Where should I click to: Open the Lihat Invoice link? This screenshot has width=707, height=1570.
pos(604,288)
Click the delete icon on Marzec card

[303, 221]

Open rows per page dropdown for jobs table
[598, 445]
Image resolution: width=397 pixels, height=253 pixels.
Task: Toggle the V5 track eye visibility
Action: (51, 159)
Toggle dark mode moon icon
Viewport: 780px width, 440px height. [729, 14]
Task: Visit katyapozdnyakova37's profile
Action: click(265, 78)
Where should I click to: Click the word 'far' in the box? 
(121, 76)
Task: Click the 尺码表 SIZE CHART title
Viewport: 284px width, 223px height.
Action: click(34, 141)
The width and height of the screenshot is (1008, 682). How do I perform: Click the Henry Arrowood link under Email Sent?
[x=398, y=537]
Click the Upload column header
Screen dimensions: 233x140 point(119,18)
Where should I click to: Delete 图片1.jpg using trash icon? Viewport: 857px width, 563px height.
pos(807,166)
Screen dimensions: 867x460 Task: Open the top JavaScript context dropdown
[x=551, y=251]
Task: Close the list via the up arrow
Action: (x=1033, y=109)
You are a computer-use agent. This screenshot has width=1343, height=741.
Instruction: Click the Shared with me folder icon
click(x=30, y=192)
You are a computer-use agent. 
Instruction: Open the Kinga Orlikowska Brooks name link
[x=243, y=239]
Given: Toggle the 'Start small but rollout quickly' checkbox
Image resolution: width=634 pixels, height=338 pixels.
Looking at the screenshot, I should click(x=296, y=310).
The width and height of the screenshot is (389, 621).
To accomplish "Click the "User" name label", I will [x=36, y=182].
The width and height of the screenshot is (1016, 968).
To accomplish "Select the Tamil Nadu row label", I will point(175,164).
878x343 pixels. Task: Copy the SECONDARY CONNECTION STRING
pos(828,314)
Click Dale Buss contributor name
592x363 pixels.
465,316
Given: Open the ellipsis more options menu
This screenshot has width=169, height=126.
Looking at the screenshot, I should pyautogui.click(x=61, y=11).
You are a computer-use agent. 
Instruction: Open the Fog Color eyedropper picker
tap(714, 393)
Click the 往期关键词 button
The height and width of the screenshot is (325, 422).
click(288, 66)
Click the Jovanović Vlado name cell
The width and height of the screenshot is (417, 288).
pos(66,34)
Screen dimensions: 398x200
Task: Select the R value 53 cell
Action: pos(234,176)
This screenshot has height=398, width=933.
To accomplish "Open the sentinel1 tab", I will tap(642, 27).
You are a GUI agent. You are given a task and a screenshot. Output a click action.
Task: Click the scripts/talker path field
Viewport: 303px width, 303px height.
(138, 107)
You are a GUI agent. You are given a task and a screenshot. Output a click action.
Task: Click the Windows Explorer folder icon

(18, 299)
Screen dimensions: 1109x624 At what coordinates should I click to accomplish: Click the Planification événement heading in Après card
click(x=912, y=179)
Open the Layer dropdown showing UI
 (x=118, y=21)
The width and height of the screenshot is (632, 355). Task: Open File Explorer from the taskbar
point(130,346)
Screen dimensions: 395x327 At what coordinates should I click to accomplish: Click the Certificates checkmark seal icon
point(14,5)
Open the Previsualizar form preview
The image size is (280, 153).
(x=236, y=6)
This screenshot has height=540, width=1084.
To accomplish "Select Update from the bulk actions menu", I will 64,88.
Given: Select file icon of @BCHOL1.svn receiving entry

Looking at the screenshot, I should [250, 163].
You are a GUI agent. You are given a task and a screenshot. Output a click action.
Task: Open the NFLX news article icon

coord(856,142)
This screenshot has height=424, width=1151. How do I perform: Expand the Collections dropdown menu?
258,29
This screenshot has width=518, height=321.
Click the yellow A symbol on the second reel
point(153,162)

◆ **Activity**
Every line above that holds the string "label" should be copied out.

◆ **Your solution**
To accomplish "Click the "User" name label", I will [x=36, y=182].
To accomplish "Select the Tamil Nadu row label", I will point(175,164).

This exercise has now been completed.